**INFORMATION SHOWN**.
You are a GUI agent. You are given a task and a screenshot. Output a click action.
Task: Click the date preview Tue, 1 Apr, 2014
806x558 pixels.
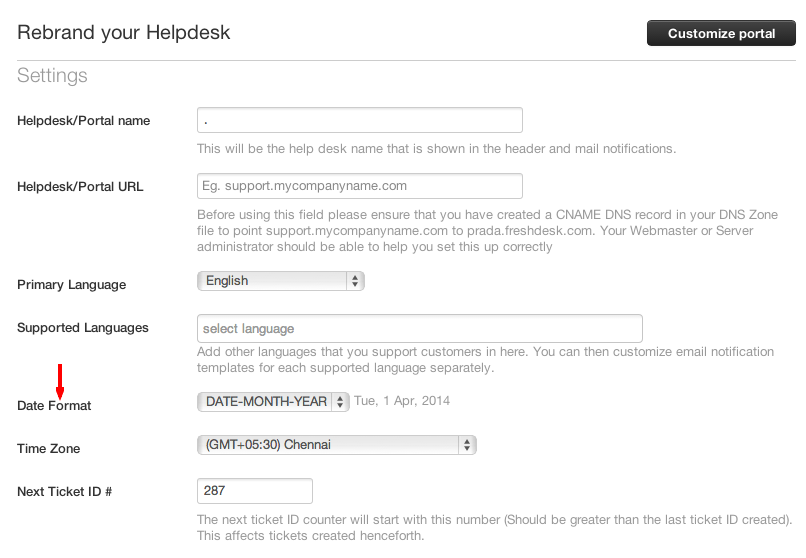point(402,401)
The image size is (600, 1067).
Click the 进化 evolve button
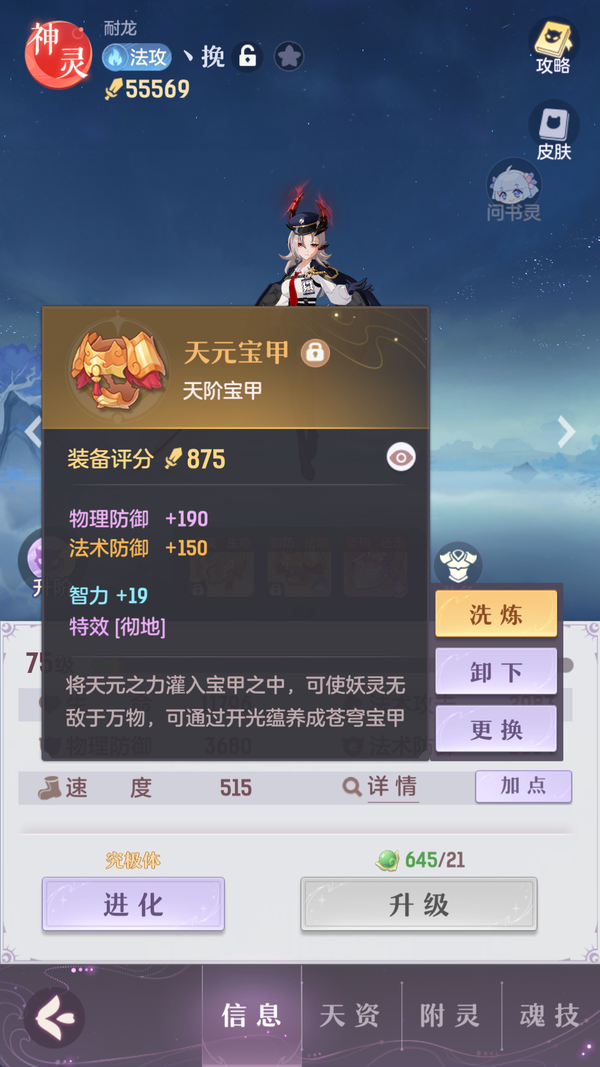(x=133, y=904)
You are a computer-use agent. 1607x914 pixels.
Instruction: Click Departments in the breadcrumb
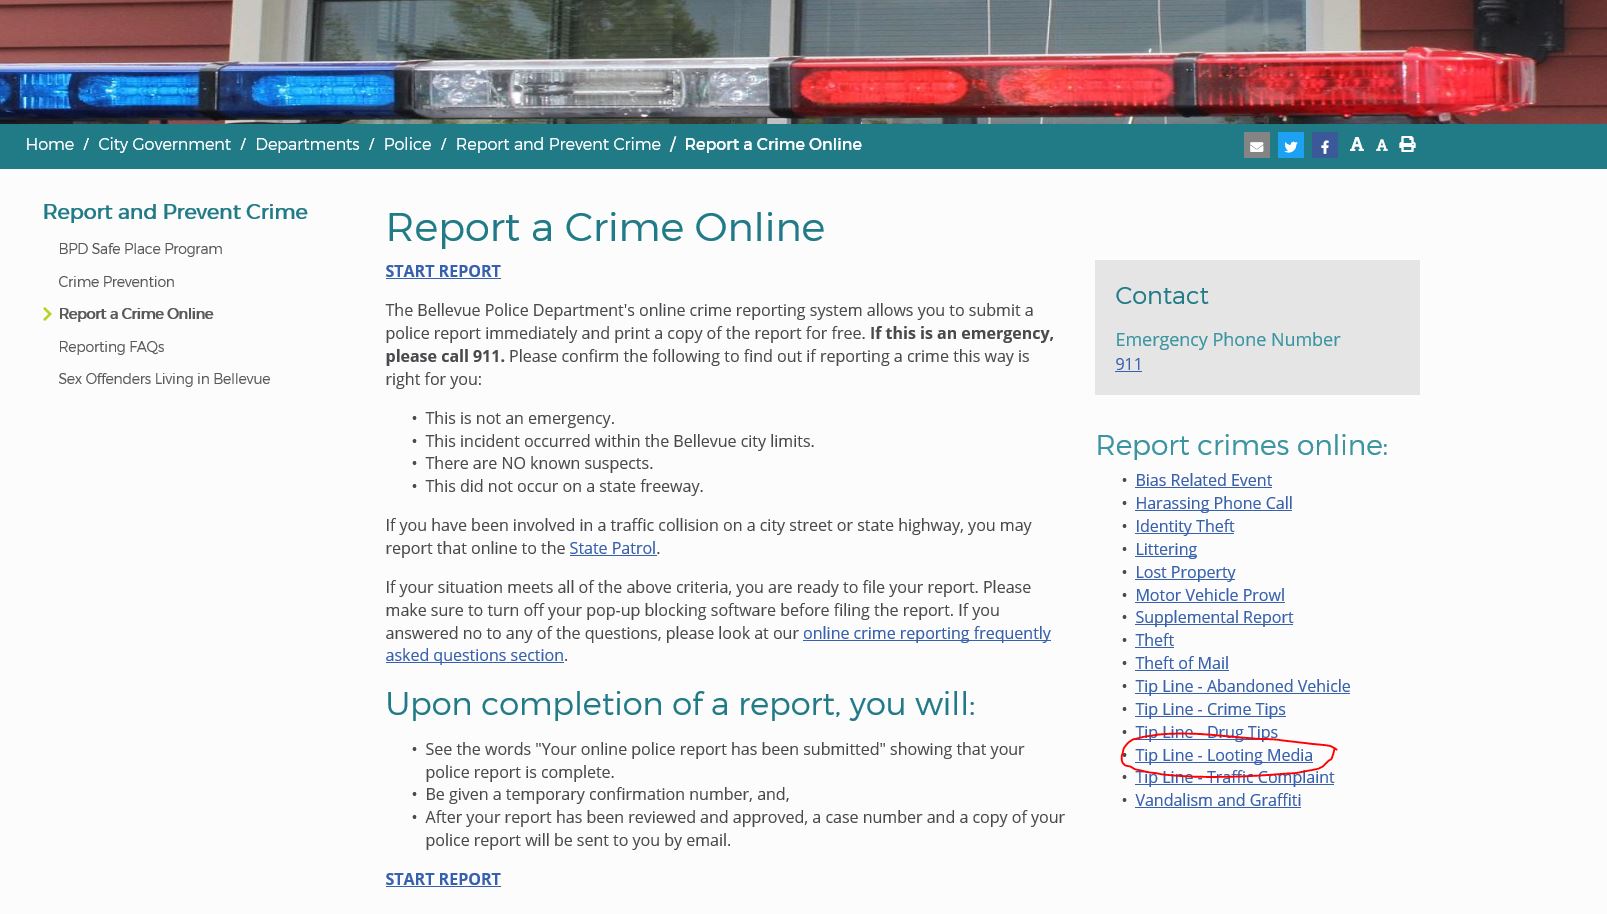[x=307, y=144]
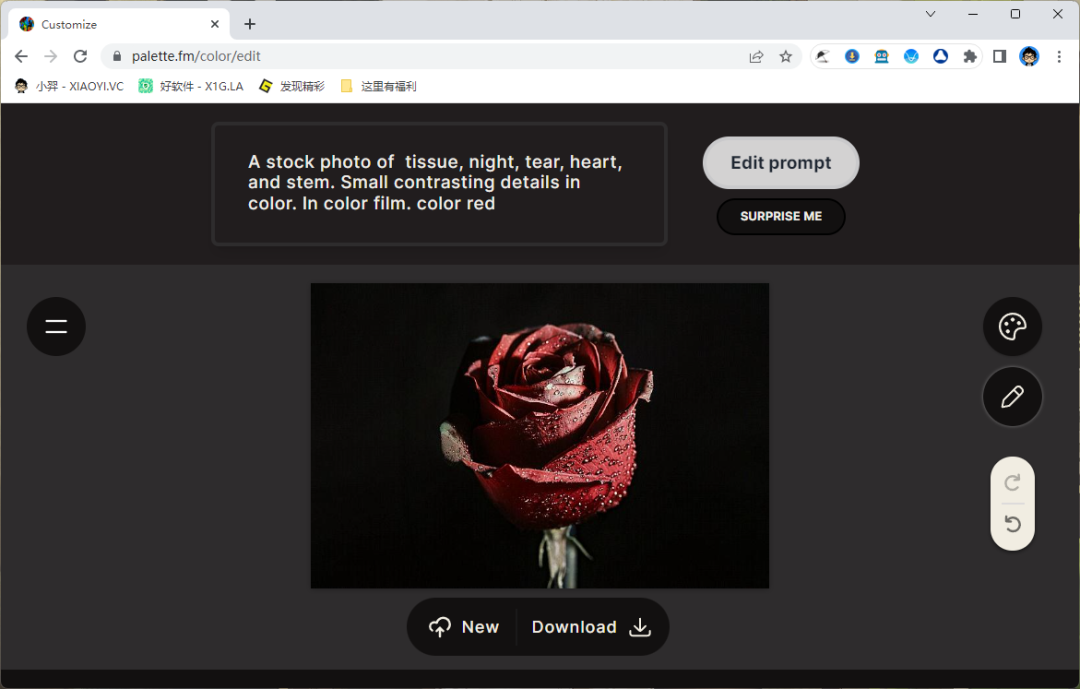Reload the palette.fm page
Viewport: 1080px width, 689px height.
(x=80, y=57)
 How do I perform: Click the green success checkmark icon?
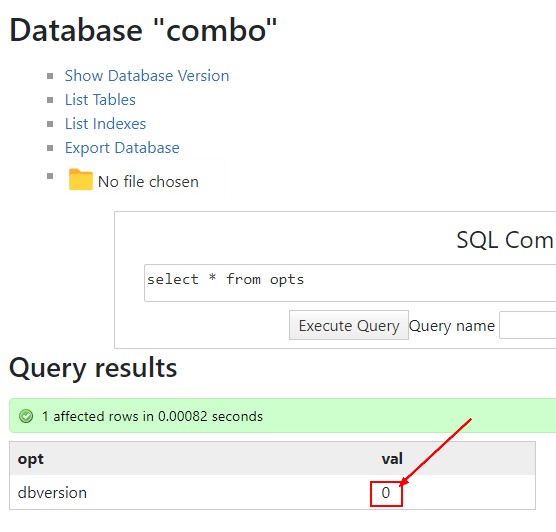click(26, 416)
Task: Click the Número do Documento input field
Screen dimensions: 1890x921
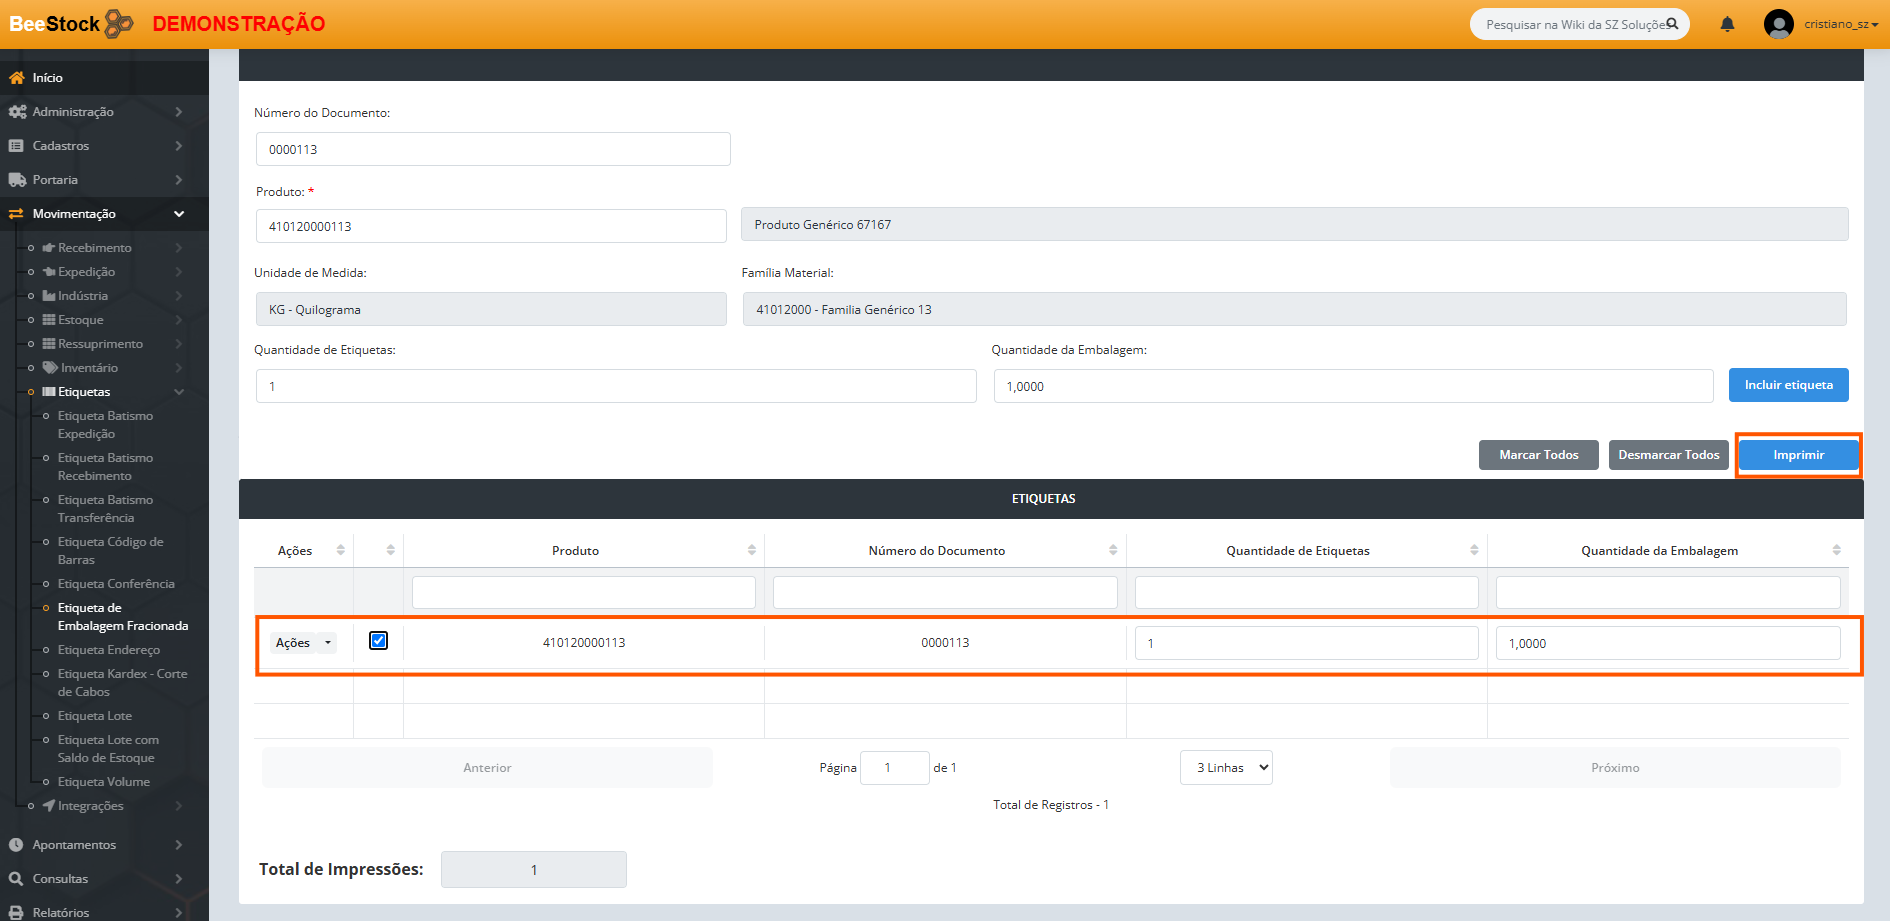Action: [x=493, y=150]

**TASK DIRECTIONS**.
Beginning with the line that contains "How do I perform: Click", output each line of the material above through the last one exactly as it stands. Do not include the pictures.

**YOUR SOLUTION**.
 How do I perform: Click the green success checkmark icon?
click(26, 416)
Task: Click the Número do Documento input field
Screen dimensions: 1890x921
Action: [x=493, y=150]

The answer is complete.